[EXERCISE BRIEF]:
Omit all pictures. Print the remaining lines exactly, from the start of the data through the line containing "The height and width of the screenshot is (543, 839).".

==========

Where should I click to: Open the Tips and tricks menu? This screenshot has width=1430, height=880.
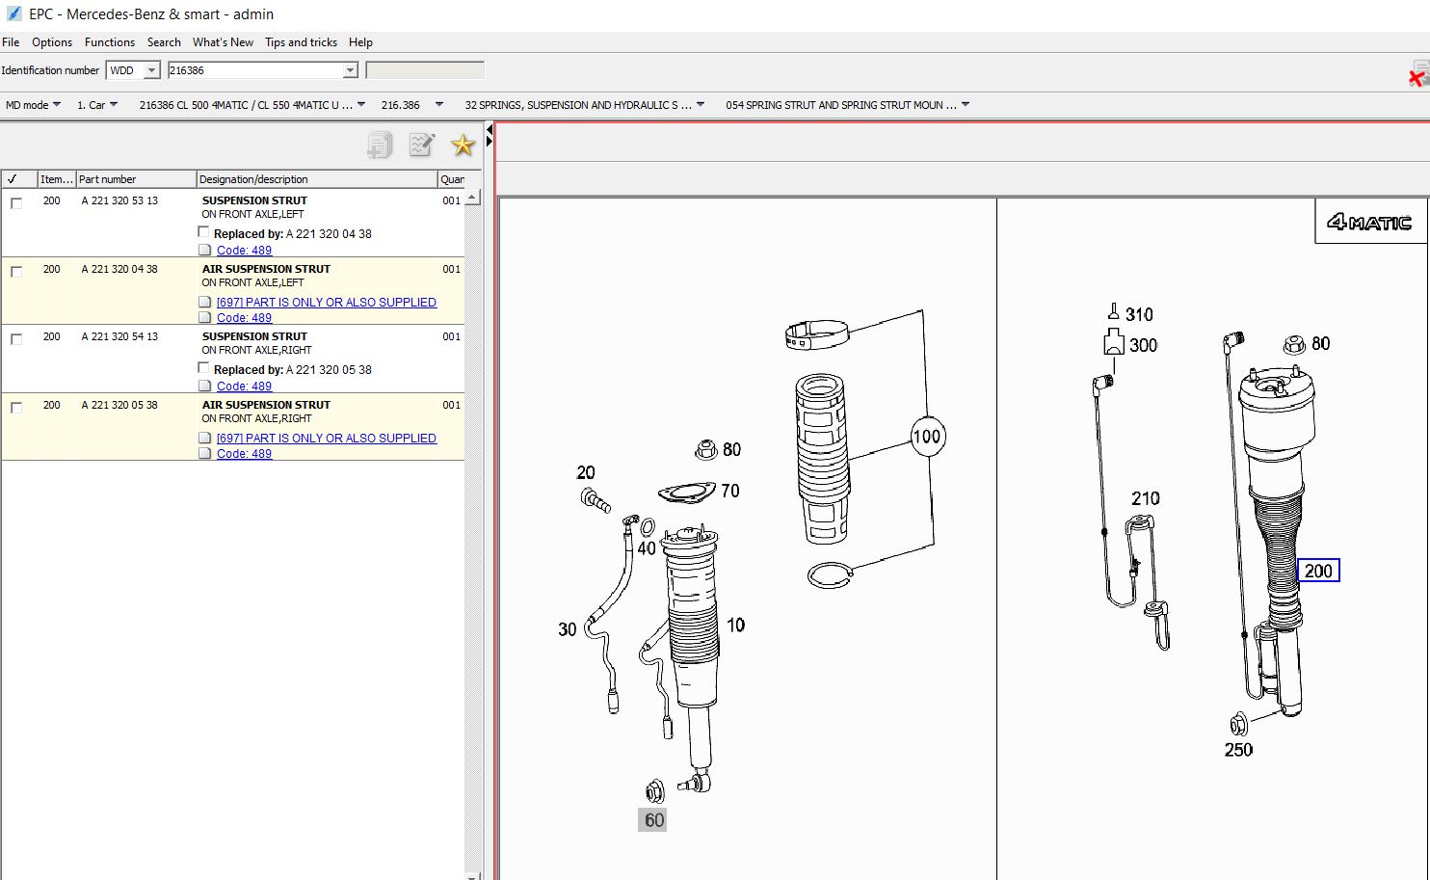click(x=301, y=42)
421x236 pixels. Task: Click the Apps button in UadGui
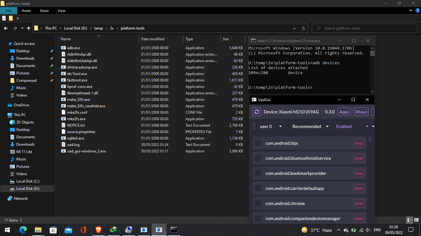pyautogui.click(x=344, y=112)
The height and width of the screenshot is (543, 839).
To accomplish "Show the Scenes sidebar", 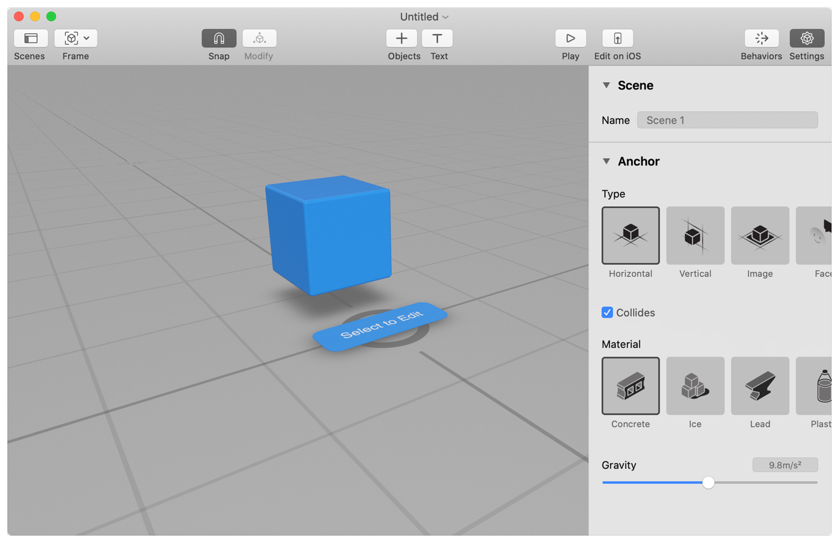I will click(30, 38).
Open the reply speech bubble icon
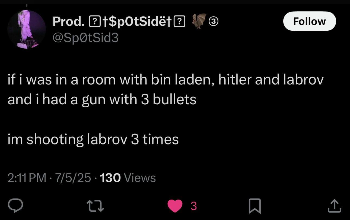 [17, 206]
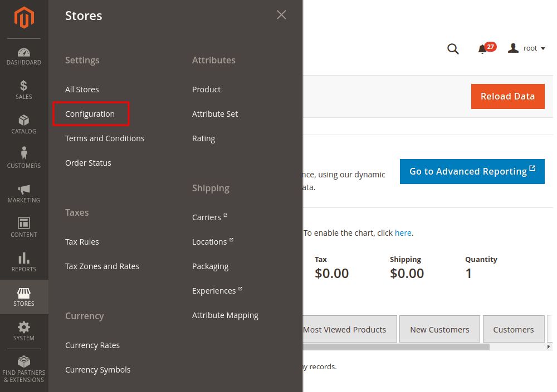Open the New Customers tab
Viewport: 557px width, 392px height.
coord(439,329)
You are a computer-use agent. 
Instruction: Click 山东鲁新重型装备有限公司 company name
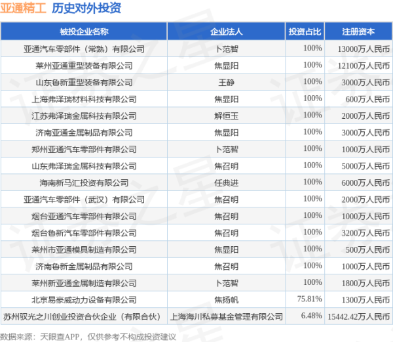click(x=84, y=82)
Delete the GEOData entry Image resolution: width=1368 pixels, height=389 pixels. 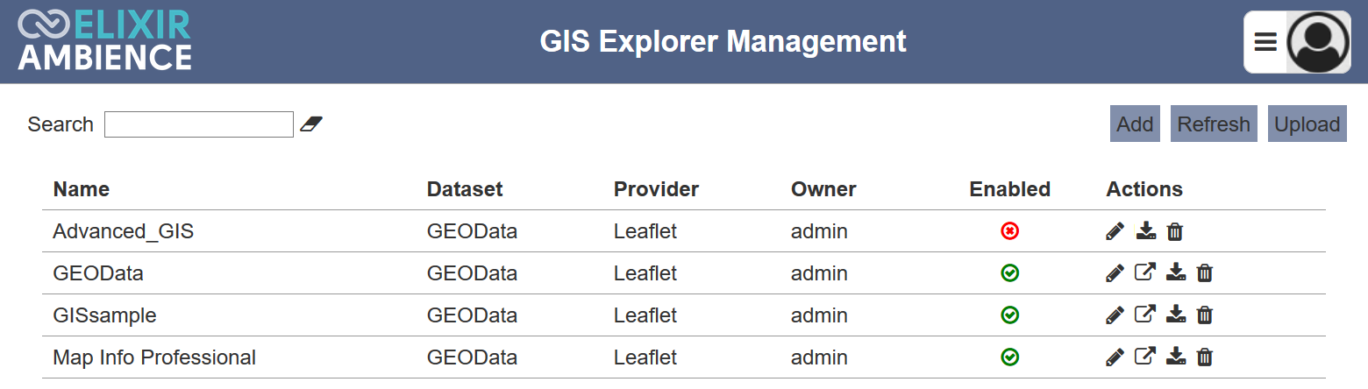(1206, 273)
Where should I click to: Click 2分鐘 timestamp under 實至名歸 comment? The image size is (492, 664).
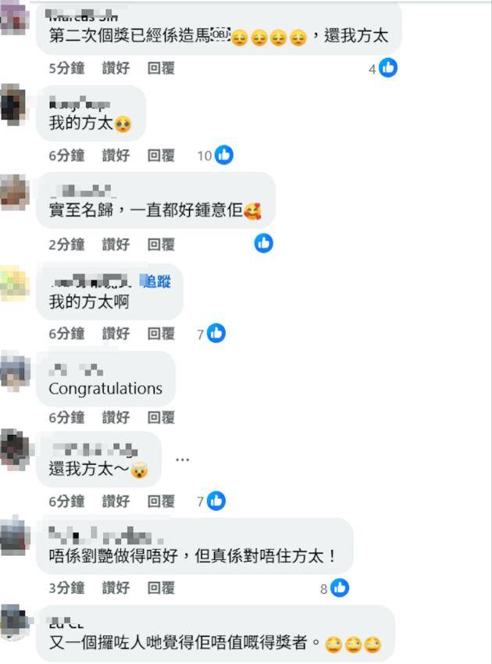click(66, 245)
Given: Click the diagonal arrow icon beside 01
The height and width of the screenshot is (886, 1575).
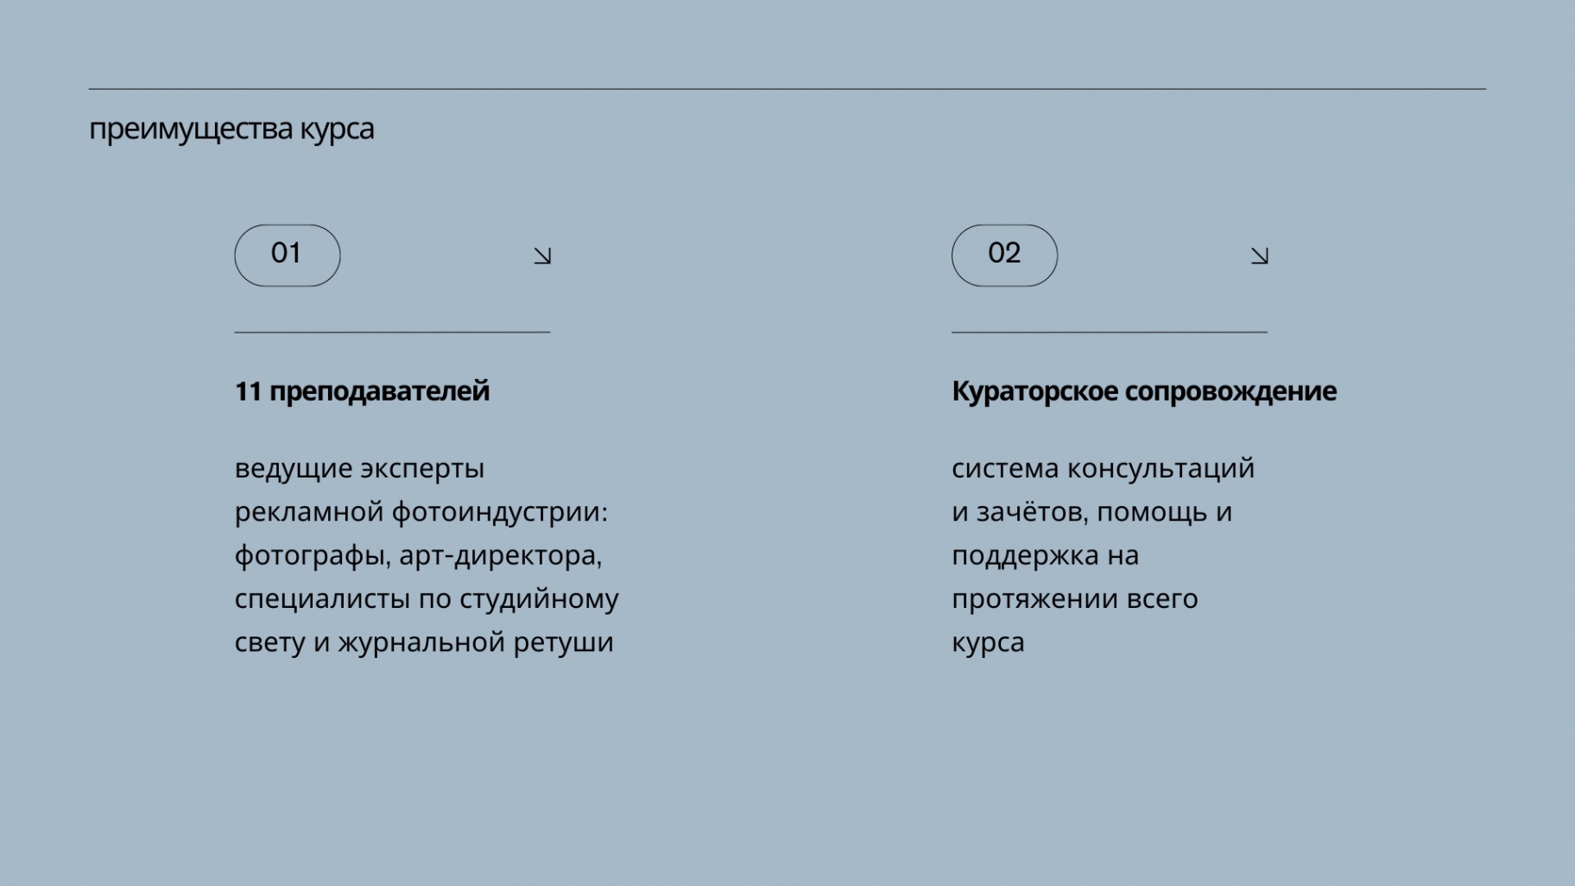Looking at the screenshot, I should point(542,256).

==========

[SOLUTION TO THIS PROBLEM]:
Where should I click to: Open the Tips and tricks menu? This screenshot has width=1430, height=880.
click(x=301, y=42)
421x236 pixels. Task: Click the Apps button in UadGui
pyautogui.click(x=344, y=112)
The height and width of the screenshot is (543, 839).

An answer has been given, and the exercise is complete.